→ Exercise brief
In the data below, find every line with the word "tweet" and copy it.

---

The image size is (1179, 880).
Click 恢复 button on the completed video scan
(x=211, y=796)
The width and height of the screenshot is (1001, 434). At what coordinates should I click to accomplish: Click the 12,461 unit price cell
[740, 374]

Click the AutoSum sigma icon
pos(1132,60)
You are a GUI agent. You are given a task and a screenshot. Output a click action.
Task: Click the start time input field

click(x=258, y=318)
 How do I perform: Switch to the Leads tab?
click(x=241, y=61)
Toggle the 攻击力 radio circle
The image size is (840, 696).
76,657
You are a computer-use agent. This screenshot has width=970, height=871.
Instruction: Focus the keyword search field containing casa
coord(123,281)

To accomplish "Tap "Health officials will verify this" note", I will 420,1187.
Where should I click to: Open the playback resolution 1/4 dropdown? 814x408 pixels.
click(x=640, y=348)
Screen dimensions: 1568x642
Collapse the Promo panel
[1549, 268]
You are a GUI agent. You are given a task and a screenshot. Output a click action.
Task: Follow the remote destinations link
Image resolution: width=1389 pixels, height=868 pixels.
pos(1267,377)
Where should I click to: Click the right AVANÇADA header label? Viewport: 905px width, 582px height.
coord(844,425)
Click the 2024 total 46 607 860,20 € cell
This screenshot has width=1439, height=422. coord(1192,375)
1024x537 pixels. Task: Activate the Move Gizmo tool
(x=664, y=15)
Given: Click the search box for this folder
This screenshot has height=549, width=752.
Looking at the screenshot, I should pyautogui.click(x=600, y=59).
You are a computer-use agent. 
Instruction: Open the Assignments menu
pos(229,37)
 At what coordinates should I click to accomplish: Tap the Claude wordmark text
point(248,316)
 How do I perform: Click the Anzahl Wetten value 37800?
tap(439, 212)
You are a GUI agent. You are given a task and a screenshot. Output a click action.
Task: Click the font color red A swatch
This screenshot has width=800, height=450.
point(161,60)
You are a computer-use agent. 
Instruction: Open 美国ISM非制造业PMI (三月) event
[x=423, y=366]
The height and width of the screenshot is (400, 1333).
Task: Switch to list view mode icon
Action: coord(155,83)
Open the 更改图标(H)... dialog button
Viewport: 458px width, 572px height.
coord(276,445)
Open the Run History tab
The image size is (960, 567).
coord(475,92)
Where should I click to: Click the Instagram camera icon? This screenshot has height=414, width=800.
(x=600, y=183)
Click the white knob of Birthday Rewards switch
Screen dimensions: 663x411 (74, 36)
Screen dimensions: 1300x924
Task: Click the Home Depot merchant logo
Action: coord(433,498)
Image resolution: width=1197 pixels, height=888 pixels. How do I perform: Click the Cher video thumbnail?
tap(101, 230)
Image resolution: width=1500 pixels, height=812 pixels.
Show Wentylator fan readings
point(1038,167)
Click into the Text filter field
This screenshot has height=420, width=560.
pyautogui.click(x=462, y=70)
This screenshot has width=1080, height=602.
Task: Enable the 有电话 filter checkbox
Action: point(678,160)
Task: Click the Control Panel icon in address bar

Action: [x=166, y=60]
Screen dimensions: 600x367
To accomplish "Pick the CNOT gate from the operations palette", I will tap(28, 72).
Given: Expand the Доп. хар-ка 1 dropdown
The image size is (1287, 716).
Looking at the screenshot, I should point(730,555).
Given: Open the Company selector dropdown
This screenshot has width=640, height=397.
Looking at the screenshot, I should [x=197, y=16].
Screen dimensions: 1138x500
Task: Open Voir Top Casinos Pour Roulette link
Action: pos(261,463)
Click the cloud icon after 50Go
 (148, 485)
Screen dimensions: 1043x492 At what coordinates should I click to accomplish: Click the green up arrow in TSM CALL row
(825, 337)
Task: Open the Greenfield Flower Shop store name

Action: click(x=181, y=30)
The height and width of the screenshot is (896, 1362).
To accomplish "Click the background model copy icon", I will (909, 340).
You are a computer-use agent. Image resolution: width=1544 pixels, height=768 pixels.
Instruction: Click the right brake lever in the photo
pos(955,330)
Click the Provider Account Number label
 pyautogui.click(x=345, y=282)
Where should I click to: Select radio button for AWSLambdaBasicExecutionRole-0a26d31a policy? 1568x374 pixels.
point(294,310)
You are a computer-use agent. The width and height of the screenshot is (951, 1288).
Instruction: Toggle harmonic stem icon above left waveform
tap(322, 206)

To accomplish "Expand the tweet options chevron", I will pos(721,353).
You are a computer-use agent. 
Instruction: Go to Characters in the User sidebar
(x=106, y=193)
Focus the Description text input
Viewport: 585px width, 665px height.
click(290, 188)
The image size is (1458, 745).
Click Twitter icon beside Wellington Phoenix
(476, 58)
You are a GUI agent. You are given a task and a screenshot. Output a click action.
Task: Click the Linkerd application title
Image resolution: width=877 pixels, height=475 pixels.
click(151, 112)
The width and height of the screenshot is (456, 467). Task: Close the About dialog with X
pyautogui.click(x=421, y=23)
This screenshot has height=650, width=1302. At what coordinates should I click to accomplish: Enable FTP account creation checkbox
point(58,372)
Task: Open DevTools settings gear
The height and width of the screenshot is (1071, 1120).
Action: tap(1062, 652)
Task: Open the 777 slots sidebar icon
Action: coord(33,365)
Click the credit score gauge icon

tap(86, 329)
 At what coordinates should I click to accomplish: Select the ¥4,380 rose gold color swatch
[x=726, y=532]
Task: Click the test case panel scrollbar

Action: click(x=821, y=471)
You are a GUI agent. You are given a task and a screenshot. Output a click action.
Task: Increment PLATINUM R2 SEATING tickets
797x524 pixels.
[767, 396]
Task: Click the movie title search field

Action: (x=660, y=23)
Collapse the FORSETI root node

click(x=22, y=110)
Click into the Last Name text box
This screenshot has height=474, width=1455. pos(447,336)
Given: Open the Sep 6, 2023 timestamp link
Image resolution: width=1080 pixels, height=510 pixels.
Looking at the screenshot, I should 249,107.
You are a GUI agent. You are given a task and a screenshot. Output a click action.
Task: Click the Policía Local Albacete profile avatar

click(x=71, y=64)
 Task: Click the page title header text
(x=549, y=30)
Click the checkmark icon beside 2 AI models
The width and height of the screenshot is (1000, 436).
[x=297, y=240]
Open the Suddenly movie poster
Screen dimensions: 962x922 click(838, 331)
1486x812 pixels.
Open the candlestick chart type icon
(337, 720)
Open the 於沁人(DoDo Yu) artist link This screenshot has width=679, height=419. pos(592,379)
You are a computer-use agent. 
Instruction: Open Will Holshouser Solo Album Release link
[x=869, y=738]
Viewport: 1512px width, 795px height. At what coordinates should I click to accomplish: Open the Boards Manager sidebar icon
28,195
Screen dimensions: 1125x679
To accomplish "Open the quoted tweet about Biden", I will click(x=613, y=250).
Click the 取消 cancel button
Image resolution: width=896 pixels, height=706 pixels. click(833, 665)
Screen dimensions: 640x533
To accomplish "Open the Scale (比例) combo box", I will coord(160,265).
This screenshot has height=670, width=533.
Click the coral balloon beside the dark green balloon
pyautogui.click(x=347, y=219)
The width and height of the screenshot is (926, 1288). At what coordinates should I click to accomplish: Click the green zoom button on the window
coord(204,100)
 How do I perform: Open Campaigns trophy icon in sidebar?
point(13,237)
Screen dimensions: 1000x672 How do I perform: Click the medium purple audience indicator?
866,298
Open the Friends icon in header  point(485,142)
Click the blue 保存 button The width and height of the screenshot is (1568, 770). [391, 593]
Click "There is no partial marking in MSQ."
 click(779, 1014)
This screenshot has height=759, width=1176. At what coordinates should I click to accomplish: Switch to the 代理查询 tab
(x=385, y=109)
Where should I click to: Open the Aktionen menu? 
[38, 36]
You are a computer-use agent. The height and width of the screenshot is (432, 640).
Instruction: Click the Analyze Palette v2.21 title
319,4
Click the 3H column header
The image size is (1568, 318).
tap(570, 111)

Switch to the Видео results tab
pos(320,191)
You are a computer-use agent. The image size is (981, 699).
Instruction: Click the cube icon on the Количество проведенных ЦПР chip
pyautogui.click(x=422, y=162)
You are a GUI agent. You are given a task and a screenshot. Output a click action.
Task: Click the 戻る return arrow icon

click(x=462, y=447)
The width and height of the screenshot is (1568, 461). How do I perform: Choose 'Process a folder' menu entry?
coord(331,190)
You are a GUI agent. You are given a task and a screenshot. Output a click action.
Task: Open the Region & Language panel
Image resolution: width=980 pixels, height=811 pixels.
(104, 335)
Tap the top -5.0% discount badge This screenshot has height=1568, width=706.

---

→ Response
To accomplish "Expand the tweet options chevron", I will pos(721,353).
To accomplish "Open the quoted tweet about Biden", I will click(x=613, y=250).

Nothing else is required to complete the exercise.